■ **Passage shown**:

Data Structures and Algorithms in Java

Introduction

A summary of data structures, algorithms, discussion of their time and space complexities, and their implementations in Java.

Images/GIFs
Testing for algorithms

Data Structures and Algorithms in Java

Data Structures

A data structure organizes data so that it can be used effectively. They help to manage and organize data, make writing code cleaner and easier to understand, and they are essential for creating fast and powerful algorithms. All data structures have four main operations:

Access: and read values stored in the data structure.
Search: for arbitrary values in the data structure.
Insert: values at any point in the data structure.
Delete: values in the data structure.

Arrays (Static Arrays)

An array is a container of fixed length containing n elements which can be indexed from the range [0, n-1]. Each element within an array is referenced by a number which is its index. All memory blocks storing the addresses of the elements are contiguous, or next to each other.

Complexity

Access is O(1). Each element in an array is indexed, so we can quickly access an element using its index.
Search is O(n). In the worst case, we have to traverse through the entire array to find an element we want at the very end.

Array Lists (Dynamic Arrays or Lists)

ArrayLists (in Java) or Dynamic Arrays or Lists (in Python) are similar to arrays, except that their size is not fixed. Their size can dynamically change depending on how many elements are inserted or deleted from it.

Code

A DynamicArray was made using the native static Arrays in Java. It can take any generic type, denoted by <T> and using implements Iterable<T> allows us to create this custom data structure as an iterable, which means we can use a for loop to iterate through the elements of an object of this DynamicArray class.

Complexity (Array Lists)

Access is O(1). Like the Array, an ArrayList's elements can also be accessed in constant time using its index.
Search is O(n). Similar to the Array, we need to traverse through the entire ArrayList, for example, to prove that an element that we want does not exist within the ArrayList.
Insert is O(n). Insertion takes linear time because all the elements will need to be shifted to the right.
Append is O(1). Appending means to add an element at the end of the ArrayList, which takes constant time only.
Delete is O(n). Similar to insertion, deletion takes linear time, because elements will need to be shifted.

■ **Written instruction a**: Report each line of the listing that contains the string "code".
The listing has no connection to the data structures text.

■ **Entries**:
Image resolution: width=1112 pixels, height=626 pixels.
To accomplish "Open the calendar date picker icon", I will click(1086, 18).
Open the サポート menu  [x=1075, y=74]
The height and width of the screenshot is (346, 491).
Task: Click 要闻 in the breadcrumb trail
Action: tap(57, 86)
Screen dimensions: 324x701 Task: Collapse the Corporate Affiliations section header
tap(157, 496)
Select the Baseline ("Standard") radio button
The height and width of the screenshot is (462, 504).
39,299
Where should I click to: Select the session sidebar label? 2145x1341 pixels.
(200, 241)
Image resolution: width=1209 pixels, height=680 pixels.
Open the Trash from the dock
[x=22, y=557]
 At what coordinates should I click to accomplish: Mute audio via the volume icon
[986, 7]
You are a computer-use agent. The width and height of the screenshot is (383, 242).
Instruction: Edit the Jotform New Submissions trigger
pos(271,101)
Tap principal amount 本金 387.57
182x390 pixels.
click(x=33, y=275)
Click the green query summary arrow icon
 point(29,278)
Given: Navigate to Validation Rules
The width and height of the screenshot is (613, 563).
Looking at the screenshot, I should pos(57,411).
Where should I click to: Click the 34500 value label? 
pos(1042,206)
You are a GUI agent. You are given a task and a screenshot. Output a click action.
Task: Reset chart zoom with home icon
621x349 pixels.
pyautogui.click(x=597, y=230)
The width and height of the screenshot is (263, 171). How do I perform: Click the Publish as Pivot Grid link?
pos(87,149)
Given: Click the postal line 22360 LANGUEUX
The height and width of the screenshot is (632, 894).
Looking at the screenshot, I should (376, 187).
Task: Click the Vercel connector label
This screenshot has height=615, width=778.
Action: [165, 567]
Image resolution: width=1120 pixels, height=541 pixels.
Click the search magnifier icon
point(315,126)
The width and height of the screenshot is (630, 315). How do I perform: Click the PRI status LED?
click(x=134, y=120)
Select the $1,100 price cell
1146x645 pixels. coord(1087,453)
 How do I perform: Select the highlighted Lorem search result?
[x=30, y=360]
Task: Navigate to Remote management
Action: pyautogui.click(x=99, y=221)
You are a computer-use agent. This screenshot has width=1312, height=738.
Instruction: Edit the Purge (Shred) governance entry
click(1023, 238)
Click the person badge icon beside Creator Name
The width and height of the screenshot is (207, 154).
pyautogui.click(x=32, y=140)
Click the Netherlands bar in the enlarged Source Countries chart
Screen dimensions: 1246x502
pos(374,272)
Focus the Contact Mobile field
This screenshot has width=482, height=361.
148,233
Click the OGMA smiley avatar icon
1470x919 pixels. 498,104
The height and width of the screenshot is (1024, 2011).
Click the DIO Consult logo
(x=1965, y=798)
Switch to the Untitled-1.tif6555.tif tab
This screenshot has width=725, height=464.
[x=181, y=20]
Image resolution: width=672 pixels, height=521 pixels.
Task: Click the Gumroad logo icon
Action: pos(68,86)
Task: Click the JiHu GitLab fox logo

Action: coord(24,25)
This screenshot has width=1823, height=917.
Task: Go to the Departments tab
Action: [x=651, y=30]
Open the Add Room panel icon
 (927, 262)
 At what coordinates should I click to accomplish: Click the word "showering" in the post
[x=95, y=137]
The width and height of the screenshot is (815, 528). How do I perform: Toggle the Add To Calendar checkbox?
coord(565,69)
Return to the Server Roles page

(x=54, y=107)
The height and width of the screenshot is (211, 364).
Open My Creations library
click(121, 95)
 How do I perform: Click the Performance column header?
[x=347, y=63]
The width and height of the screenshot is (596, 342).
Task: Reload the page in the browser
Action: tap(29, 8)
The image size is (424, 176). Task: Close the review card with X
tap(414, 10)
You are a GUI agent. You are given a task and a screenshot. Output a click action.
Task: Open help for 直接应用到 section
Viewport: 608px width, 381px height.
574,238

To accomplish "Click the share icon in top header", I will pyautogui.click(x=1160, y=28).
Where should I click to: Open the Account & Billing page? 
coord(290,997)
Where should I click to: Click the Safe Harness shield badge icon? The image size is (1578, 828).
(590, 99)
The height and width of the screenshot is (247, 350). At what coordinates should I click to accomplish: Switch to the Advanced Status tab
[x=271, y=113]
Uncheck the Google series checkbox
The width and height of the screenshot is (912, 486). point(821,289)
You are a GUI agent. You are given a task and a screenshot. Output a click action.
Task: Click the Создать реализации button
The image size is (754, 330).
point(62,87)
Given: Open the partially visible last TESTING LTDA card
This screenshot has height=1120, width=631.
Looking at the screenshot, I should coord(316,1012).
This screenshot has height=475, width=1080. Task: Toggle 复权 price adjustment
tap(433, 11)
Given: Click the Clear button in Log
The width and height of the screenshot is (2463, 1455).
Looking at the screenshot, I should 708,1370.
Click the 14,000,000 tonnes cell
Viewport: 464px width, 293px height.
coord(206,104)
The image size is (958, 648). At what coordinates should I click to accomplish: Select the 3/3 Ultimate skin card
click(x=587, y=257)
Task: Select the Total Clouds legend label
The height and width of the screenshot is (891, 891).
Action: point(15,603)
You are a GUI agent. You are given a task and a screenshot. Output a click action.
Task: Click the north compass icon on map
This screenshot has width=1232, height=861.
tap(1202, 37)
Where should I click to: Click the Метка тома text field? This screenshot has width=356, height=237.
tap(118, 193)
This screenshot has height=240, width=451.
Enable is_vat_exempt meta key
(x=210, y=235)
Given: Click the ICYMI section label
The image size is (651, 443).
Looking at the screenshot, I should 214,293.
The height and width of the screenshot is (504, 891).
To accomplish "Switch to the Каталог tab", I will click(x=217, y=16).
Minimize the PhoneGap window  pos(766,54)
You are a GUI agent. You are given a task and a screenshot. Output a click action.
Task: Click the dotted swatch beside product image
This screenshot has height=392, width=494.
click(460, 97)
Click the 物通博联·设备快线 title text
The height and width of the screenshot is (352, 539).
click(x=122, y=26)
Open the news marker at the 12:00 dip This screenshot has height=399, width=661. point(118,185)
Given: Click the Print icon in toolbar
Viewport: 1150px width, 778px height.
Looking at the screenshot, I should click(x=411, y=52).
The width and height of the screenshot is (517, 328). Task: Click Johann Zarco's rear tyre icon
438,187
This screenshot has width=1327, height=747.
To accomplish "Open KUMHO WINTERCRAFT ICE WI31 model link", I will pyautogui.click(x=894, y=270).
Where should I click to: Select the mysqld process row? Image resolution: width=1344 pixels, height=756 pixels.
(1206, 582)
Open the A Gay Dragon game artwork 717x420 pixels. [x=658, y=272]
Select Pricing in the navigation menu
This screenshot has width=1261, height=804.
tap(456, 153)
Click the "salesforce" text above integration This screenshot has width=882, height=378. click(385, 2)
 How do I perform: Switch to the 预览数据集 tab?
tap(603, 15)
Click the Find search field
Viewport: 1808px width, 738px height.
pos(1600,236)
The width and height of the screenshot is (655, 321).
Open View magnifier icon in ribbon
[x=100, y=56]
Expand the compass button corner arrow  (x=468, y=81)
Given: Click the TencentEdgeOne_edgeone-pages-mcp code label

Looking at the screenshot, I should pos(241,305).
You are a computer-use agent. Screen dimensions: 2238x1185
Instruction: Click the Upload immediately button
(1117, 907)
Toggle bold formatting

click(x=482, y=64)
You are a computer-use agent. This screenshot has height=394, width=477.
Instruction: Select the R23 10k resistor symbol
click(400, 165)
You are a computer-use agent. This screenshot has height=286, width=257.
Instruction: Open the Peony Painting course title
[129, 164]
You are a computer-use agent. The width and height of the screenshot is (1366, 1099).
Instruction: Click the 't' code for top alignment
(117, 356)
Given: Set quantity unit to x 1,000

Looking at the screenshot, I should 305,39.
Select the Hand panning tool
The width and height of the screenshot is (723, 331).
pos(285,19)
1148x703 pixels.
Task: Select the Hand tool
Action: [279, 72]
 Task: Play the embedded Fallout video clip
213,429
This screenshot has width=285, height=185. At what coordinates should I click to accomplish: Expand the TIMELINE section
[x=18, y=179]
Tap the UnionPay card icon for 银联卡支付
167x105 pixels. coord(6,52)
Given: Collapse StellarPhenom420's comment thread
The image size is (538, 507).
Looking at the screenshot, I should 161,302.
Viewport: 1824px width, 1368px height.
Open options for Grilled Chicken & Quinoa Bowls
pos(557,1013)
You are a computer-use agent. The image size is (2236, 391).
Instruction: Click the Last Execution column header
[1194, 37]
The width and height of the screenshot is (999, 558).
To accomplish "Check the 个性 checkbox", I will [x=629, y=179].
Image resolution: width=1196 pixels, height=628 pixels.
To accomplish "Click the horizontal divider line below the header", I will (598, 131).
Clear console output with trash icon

■ **Written instruction b**: According to the data structures text, what is the time complexity of appending an element to an ArrayList?

■ **Written answer a**:
Given: Click the TencentEdgeOne_edgeone-pages-mcp code label
Instruction: Click the 't' code for top alignment

■ **Written answer b**: O(1)